遺言の効力 ~遺言書作成後に推定相続人が死亡した場合~
今日は遺言の効力のお話しです。
「不動産1を長男に相続させる。不動産2を二男に相続させる。
預貯金を長女に相続させる」という遺言があります。
遺言者が亡くなる前に、二男が亡くなった場合は遺言の効力はどうなるのでしょう?
遺言者は、二男が亡くなった場合は二男の長男に相続させたかったのですが、遺言書にはその記載はありません。
判例では、相続人が遺言者より先に死亡した場合は、代襲相続人に当該遺産を代襲相続させる旨の記載がない限り、原則として遺言は失効するものとしています。

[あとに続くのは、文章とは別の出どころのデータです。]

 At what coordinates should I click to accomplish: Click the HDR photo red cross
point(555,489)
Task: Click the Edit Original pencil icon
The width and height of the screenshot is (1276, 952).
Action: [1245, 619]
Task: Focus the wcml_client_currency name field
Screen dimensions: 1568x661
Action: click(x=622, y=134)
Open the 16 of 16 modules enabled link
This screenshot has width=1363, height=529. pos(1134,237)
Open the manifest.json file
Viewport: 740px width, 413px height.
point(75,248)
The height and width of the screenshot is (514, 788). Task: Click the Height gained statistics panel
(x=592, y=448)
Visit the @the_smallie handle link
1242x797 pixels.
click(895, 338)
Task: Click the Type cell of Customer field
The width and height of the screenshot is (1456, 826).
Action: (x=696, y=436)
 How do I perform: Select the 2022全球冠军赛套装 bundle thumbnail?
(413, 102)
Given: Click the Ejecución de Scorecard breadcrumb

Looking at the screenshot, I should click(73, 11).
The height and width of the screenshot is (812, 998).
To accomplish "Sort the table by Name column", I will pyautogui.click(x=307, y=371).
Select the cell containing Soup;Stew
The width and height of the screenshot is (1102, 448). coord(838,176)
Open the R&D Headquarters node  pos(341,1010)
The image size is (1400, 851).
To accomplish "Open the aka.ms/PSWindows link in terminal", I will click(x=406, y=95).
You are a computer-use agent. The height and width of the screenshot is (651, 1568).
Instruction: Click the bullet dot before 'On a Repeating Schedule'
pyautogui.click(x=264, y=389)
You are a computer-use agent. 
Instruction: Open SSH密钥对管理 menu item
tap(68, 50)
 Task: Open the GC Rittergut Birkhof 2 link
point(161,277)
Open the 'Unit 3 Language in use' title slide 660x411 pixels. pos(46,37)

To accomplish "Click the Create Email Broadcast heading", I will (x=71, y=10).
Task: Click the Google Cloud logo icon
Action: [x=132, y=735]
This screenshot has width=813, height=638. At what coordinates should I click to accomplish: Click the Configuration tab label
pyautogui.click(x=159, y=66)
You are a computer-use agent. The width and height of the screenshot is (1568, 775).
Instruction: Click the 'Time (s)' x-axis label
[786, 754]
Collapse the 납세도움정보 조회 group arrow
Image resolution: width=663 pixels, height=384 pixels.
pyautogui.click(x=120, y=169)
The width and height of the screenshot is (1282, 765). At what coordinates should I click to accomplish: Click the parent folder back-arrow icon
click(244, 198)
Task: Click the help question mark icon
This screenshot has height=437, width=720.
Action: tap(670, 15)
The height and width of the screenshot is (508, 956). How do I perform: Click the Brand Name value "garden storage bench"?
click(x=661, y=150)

例外的に、当該遺言書の全記載との関連、遺言書作成当時の事情及び遺言者の置かれていた状況等を考慮して遺言を合理的に意思解釈した上、遺言者の意思が当該相続人が先に死亡した場合、当該遺産を代襲相続人に相続させるというものであったと認められるような特段の事情がある場合に限って、代襲相続は認められます。
(最判平成23年2月22日判時2108・52)
つまり、特別な事情がない限り、「不動産2を二男に相続させる」という部分の遺言の効力は無効となり、不動産2については、相続人全員で遺産分割協議となります。
以上のようにリスクがあるので、遺産を相続させる推定相続人が死亡した場合にその相続人の子に取得させたい場合には、『当該相続人が遺言者より先に死亡した場合は、その代襲相続人に当該遺産を代襲相続させる』と記載しましょう!